TurboVNC | About / A Study on the Usefulness of H.264 Encoding in a VNC Environment

Author: D. R. Commander

Update 8/19/14: After the initial study was performed, a member of the TigerVNC community pointed out that the x264 encoder's default settings cause a new I-frame (full frame) to be generated for every 250 frames. Given that the 2D datasets, in particular, contain a very large number of incremental framebuffer updates (approx. 19,000 in the case of slashdot-24) and that most of these encompass small regions of pixels, generating an I-frame for every 250 of them has a huge impact on the overall compression ratio. Thus, a new set of results was obtained, this time with the i_keyint_max parameter in x264 set to a high enough value that only a few I-frames were generated for each dataset. This would normally not be a good idea when encoding an actual video file, because seeking to a specific frame in the video requires finding the most recent I-frame and decoding all of the P-frames (incremental frames) between that I-frame and the seek point. In the case of VNC, however, the video stream will always be consumed in real time, so seeking is irrelevant.

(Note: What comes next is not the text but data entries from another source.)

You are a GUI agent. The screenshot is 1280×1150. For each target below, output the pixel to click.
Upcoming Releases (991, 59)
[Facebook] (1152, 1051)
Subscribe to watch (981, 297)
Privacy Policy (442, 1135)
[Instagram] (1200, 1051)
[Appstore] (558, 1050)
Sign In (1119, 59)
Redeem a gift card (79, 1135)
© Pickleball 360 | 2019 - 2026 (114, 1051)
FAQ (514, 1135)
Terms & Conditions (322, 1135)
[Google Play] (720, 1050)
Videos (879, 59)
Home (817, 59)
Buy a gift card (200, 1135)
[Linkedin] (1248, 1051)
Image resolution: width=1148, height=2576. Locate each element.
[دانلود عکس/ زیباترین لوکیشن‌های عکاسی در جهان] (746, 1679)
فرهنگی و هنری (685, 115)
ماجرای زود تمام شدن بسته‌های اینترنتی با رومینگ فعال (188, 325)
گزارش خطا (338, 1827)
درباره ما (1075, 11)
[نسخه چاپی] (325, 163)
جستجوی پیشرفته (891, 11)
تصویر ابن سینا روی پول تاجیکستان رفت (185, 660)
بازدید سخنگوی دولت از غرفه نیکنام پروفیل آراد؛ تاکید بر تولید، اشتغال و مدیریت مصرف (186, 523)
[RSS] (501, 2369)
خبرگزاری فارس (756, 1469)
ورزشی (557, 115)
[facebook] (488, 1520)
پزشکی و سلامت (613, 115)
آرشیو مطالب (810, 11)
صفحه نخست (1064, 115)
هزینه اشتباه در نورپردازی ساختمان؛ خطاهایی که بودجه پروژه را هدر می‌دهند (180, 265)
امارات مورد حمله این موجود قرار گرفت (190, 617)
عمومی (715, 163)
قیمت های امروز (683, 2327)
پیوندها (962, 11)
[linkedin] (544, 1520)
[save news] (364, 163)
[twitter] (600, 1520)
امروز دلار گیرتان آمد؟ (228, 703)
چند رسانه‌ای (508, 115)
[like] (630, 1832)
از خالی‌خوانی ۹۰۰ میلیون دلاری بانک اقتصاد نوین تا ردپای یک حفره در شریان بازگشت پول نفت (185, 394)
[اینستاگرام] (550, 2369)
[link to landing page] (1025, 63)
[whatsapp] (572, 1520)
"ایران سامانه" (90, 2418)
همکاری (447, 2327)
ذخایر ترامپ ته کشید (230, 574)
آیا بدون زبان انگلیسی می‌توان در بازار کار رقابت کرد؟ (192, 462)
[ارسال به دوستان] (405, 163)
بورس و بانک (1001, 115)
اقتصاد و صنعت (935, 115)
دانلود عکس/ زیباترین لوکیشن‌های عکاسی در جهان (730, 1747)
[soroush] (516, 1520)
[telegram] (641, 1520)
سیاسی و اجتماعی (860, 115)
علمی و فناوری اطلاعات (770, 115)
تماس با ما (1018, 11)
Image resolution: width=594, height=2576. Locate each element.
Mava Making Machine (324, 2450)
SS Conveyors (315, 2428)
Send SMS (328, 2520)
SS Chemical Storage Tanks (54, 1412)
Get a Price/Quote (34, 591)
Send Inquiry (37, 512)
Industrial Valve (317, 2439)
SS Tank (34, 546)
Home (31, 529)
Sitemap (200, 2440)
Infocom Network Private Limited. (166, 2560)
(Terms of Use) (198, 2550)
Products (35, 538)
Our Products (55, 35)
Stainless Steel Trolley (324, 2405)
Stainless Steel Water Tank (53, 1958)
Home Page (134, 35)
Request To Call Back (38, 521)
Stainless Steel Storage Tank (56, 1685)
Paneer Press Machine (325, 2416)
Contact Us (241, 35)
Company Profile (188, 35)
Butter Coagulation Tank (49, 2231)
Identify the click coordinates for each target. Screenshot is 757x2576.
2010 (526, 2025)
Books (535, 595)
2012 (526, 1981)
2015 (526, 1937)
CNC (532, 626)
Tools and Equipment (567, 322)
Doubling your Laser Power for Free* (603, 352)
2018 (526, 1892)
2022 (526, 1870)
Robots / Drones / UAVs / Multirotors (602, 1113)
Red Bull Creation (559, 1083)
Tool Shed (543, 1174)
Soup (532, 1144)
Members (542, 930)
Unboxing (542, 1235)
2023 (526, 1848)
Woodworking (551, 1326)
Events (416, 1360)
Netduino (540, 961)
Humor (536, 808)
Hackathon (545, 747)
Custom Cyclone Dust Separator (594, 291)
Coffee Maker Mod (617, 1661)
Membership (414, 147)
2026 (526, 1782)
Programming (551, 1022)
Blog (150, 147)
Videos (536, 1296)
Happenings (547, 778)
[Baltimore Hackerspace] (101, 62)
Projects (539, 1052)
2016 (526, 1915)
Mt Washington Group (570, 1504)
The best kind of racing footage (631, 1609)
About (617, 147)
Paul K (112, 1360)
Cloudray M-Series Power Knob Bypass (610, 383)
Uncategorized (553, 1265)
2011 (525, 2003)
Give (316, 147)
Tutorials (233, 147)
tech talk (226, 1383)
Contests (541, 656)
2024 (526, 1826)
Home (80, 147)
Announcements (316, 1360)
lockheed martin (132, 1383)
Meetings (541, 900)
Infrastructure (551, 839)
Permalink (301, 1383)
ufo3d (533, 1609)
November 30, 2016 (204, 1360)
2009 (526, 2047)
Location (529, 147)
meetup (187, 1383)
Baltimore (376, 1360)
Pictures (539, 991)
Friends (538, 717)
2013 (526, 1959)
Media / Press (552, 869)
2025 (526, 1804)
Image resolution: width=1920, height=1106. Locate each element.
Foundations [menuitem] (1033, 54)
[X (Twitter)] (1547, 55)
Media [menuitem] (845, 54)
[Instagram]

Setting i_keyint_max to a high value improved the 2D compression ratios by 2-3x. The improvement with regards to 3D datasets was generally not significant, except in the case of the googleearth-24 and q3demo-24 datasets. The report has been edited so that it discusses only the new results. Additionally, new tests were performed in which the framebuffer updates were collected in the YUV holding buffer and sent through the H.264 encoder only periodically, which greatly changed the performance of H.264 with the 2D datasets and the afore-mentioned googleearth-24 and q3demo-24 3D datasets. There are still only a handful of datasets for which H.264 can be shown to compress better than the TurboVNC encoder, but for those datasets, the improvement is now very compelling. The x264 library still takes up too much CPU time, however, to be of much use in most multi-user TurboVNC server environments.

Introduction

As of this writing, H.264 (AKA "AVC") is one of the most popular video encoding standards in use, and its implementations include Blu-Ray discs, numerous consumer digital video cameras, satellite TV, and numerous streaming video web sites (Vimeo, YouTube, etc.) H.264 employs advanced interframe compression techniques, which attempt to eliminate duplicate data between frames as well as to predict the content of frames based on previous or subsequent frames. Thus, as with other interframe codecs, a full frame is encoded only occasionally, and other frames are encoded relative to the full frame or relative to each other. This is similar in concept to the "full" and "incremental" framebuffer updates that VNC servers send to VNC viewers.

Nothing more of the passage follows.